### [Your goal]
Rescale the entries from the line with "Where should I" up to and including the line with "click(x=1315, y=778)". Write out only those lines again, requests included and pictures omitted, with each click coordinate in the answers multiplied by 0.75 and rounded to a whole number, halves rounded up.

### [Records provided]
┌──
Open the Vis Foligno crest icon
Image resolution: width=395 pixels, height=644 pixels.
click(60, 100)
└──
┌──
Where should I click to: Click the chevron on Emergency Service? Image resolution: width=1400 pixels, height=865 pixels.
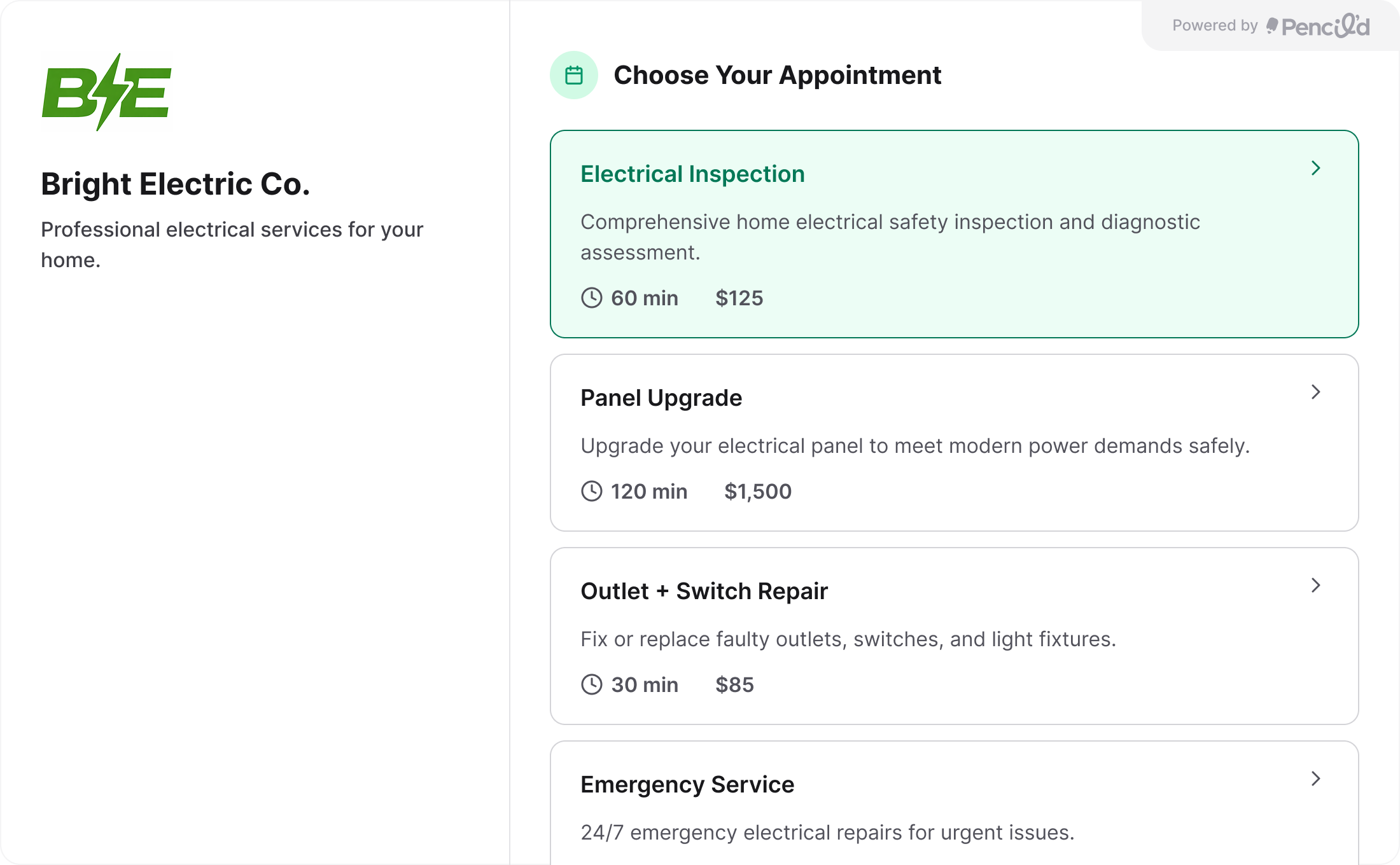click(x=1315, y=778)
└──
### [Answer in full]
Where should I click to: Click the chevron on Emergency Service? Image resolution: width=1400 pixels, height=865 pixels.
click(x=986, y=584)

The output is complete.